The great strength of this script is that one really doesn’t need to know very much about Howerd’s life to comprehend the drama. Celebrated comedian (40yrs) walks into a bar behind which is a sommelier (28yrs). A spark is kindled between them that will burn light and dark down the discrete decades together. Theirs was a romance set in a time when same-sex relationships, especially life long bonds, were still the love that dared not speak its name.
As Frankie Howerd, Simon Cartwright skillfully treads a tightrope in a performance that remains both recognisable and real without falling into simple caricature. His Howerd is a sympathetic, gentle giant, a little boy lost in a sexually-abusive past, adrift in a secretive and uncertain present, complacent about the Christmases yet to come. It’s a quietly powerful performance that grows louder in the remembering.
As Dennis Heymer and several other characters, Farrelly brings his A-game – that mix of pace and pathos of which he is a master. On stage he is a unique blend of considered spontaneity, obvious vagueness, and resolute indecision. Nobody else presents ultra real people on stage quite as well as Mark Farrelly.
There is a third presence on the stage in this two-hander. June Mendoza’s portrait of Howerd hangs above the mantelpiece throughout, a silent witness to the drama unfolding between the corporeal Dennis Heymer and the ghost of his dead soulmate. The pictures sets the sartorial standard which Cartwright’s costume follows exactly, from the cut of his lapels to the narrowness of his tie. This play is an animation of Mendoza’s capturing in oils of her sitter’s ambiguity, calm, and resilience.
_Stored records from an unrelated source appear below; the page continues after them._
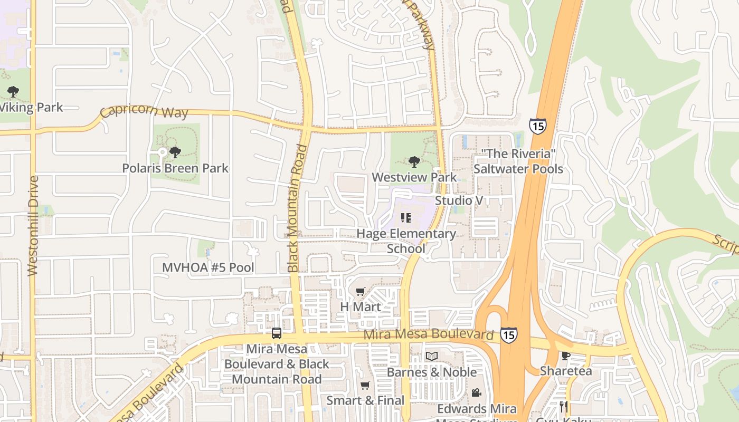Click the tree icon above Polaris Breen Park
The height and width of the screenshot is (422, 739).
click(175, 152)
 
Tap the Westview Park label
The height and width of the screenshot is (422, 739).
click(414, 177)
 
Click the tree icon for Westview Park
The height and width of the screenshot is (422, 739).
click(414, 161)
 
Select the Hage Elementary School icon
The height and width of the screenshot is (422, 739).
click(406, 217)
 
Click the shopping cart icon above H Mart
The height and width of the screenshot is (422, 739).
click(361, 291)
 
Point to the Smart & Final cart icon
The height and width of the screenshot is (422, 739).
click(365, 386)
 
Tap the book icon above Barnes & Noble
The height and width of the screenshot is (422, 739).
click(432, 357)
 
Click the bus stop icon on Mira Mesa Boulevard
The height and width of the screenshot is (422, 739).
click(277, 333)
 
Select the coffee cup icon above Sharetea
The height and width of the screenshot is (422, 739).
click(566, 356)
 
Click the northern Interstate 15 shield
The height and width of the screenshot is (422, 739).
click(537, 126)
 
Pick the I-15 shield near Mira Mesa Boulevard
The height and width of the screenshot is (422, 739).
click(508, 334)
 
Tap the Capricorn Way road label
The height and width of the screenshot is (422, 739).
click(144, 112)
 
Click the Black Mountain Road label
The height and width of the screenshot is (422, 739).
click(297, 208)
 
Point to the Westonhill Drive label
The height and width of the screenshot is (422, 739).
click(33, 225)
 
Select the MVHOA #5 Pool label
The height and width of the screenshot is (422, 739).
click(208, 267)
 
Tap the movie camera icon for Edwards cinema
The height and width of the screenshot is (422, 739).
click(476, 392)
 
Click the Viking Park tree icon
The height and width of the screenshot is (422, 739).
click(13, 92)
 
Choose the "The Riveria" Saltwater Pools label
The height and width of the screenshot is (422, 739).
click(518, 161)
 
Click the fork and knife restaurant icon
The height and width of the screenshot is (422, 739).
click(564, 406)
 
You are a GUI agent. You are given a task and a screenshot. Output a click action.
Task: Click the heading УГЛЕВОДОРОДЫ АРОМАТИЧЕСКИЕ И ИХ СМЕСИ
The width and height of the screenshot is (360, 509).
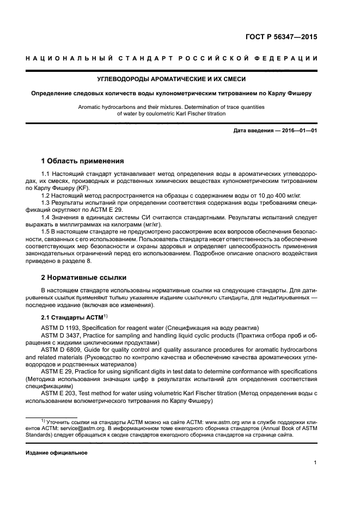180,78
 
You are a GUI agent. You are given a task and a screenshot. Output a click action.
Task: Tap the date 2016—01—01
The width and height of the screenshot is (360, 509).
299,131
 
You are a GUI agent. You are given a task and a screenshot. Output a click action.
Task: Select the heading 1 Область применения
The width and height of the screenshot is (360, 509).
82,161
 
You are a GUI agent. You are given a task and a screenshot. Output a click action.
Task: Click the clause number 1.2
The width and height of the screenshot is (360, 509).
47,194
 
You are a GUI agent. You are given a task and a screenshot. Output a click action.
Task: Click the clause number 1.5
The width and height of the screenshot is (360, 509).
47,231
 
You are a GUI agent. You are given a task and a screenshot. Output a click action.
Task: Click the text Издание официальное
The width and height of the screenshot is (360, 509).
56,453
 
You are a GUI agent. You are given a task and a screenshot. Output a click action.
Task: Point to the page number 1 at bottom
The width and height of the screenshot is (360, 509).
315,463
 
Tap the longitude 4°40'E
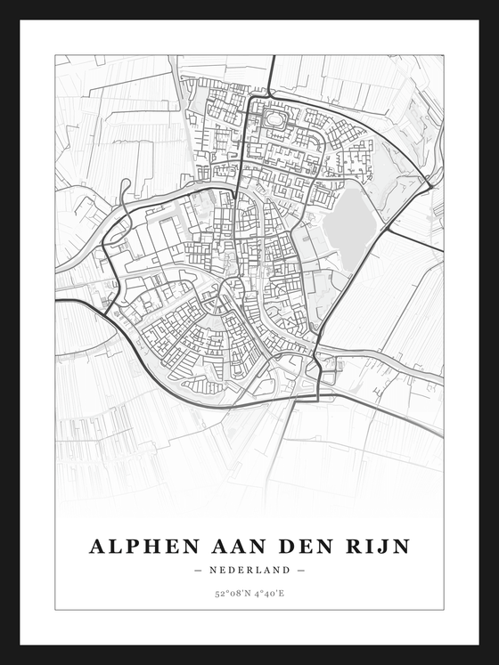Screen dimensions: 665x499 [x=271, y=594]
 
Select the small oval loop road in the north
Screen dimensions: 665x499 [x=274, y=117]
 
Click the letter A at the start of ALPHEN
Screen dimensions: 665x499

This was an early performance of a production much delayed by the COVID crisis. There were faults and unforced errors. The scene of the characters’ first meeting is not blocked well. Farrelly’s impersonation of Peter Cook needs fine tuning and amplifying. A potentially pivotal final moment, in which the departing Howerd puts Heymer’s smoking jacket back on is lost to the audience by Cartwright’s physical bulk along with a chance to see Heymer reflected in Howerd’s eyes.
Farrelly fans, including this one, will not come away disappointed. They will leave with a trove of theatrical treasures that will shine alongside his past performances. They will gain an insight into his method through the addition of a second performer, one skilled and talented enough to more than hold his own alongside the chic sheik of the solo script. For those of us less familiar with Howerd himself, we will gain an insight into genius, a glimpse of the dark matter cushioning every star, a sense of a love that dared not speak its name, but spoke instead in a quiet and gentle whisper.